One thing we can do is make sure at least the gnustep-base and gnustep-gui
bundles
are located inside the library versioned resource directory ... in that way, for
example, you can have two SSL gnustep-base bundles installed, each one used by
its own gnustep-base. I've done this for gnustep-base, but not yet for
gnustep-gui.
Presumably it's something to be done before the forthcoming release. :-)

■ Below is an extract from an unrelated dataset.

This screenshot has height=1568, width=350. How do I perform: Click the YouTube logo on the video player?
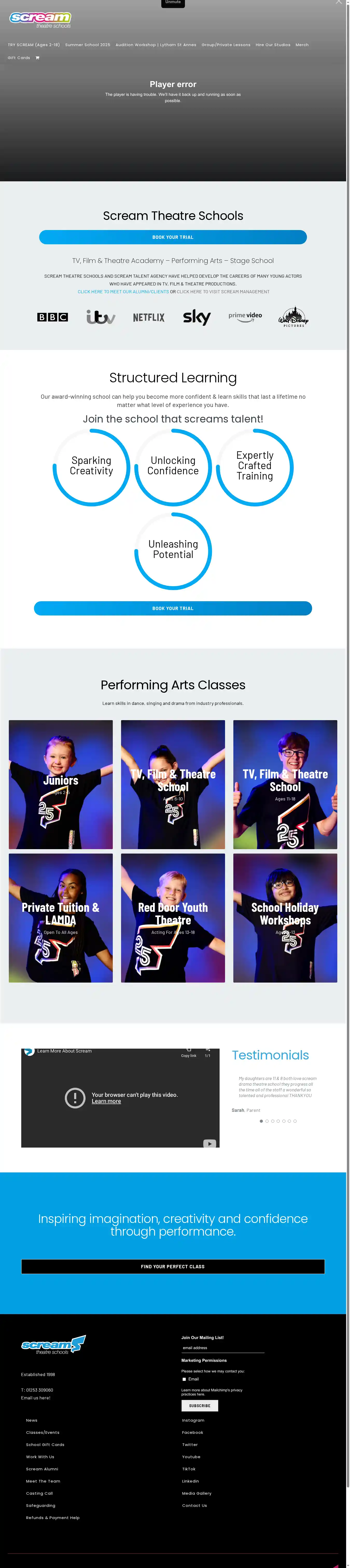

The problem of different versioned copies of the same DLL being loaded
into an address space should go away if both of the same versioned dlls
have the same name. This obviously means they are in different
directories. What you say above makes sense and sounds like the
equivalent of a user containing two API incompatible versions of
gnustep-base, such that two versions of the library are installed. We
probably should use version numbers for library versions which are known
to be incompatible, or use frameworks and implement proper support for
those (somehow).
Unfortunately, not sure we can do that for the backend bundle ? Should the
backend
bundle be installed into a versioned directory (versioned on the version of
gnustep-gui
it was linked against) too ?
It should be installed against the gnustep-gui version it was linked
against, but this version should stay the same as long as the
gnustep-gui version remains compatible with previous versions (API wise).
Once the core bundles are used only by the appropriate library, the problem
should mostly
be hidden ... usually bundles used by applications are bundled with the
application
and are linked against the same libraries. The problem would mostly occur for
bundles app add-ins distributed by a different packager than the original
application.
No matter what we do, I don't see an easy solution to that.
A packager would have to distribute a different version for each
application version I would think. Unless the APIs it depended on handed
been changed. Probably a case by case basis thing we can't avoid.